Activity:
Copy, with no pictures, the line that contains "Where should I" and each line after it down to the end of the entries below, exactly.

[[ Records for this exercise open ]]

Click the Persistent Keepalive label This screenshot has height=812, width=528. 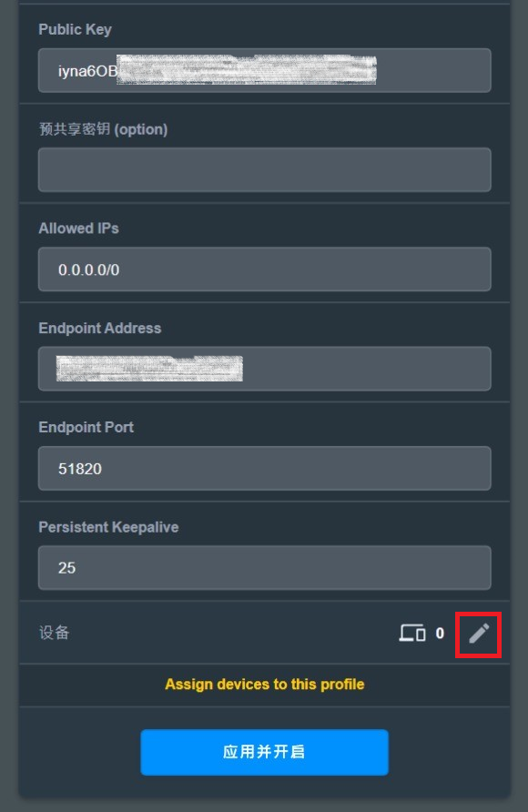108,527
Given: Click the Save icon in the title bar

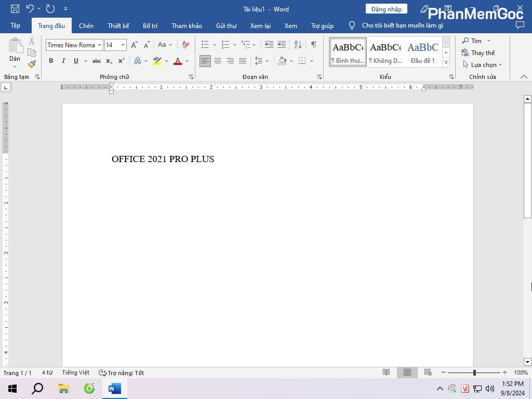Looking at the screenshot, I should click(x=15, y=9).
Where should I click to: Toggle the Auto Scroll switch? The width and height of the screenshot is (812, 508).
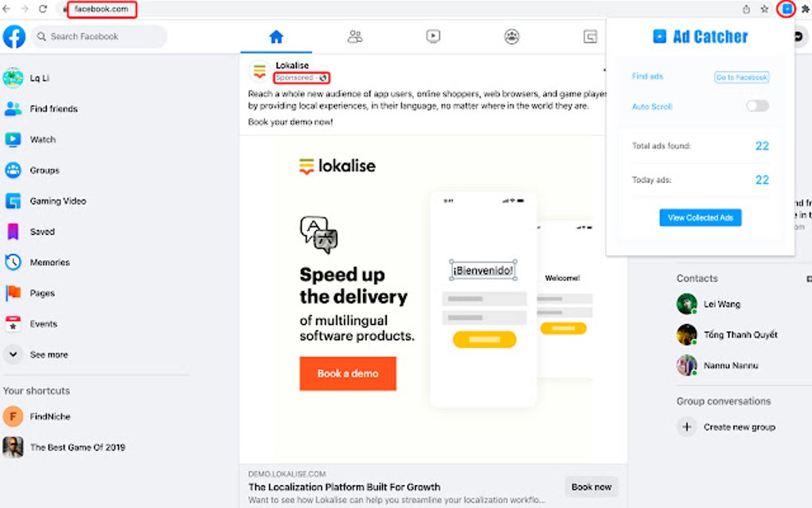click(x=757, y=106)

[[ Records for this exercise closed ]]

Finished task:
Where should I click to: Toggle the Auto Scroll switch? The width and height of the screenshot is (812, 508).
click(x=757, y=106)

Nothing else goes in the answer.